Segment Start: Stored data
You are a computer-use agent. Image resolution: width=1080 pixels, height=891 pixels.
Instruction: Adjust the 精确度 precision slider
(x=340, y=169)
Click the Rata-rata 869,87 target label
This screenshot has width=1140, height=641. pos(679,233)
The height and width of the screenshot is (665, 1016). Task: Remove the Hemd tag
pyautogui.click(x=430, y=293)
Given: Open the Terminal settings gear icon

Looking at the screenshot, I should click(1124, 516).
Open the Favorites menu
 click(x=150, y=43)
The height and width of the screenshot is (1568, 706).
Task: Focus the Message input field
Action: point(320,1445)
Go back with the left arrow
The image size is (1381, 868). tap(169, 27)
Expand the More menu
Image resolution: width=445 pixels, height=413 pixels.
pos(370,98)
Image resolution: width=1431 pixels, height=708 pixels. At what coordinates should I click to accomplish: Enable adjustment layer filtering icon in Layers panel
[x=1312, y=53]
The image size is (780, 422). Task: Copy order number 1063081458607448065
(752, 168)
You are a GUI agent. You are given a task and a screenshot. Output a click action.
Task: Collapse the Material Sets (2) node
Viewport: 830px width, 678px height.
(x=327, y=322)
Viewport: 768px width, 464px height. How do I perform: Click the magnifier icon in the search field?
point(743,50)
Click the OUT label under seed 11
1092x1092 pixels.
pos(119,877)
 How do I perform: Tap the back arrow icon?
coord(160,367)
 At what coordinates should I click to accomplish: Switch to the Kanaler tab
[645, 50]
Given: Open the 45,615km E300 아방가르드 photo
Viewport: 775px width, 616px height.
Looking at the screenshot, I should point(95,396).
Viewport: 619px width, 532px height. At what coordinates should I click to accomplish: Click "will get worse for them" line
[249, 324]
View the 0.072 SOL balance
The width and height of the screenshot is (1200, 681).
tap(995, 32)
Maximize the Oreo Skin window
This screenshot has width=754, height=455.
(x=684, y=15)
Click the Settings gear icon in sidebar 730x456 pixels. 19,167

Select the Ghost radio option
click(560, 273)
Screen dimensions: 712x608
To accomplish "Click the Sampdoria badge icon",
Segment End: Stored data
Your assignment
Return the lines above, from the one containing "Click the OUT label under seed 11" to the end, exactly as they stand.

Expected output
Click the OUT label under seed 11
1092x1092 pixels.
pos(119,877)
 How do I perform: Tap the back arrow icon?
coord(160,367)
 At what coordinates should I click to accomplish: Switch to the Kanaler tab
[645, 50]
Given: Open the 45,615km E300 아방가르드 photo
Viewport: 775px width, 616px height.
Looking at the screenshot, I should point(95,396).
Viewport: 619px width, 532px height. At what coordinates should I click to accomplish: Click "will get worse for them" line
[249, 324]
View the 0.072 SOL balance
The width and height of the screenshot is (1200, 681).
tap(995, 32)
Maximize the Oreo Skin window
This screenshot has width=754, height=455.
(x=684, y=15)
Click the Settings gear icon in sidebar 730x456 pixels. 19,167

Select the Ghost radio option
click(560, 273)
Screen dimensions: 712x608
To accomplish "Click the Sampdoria badge icon",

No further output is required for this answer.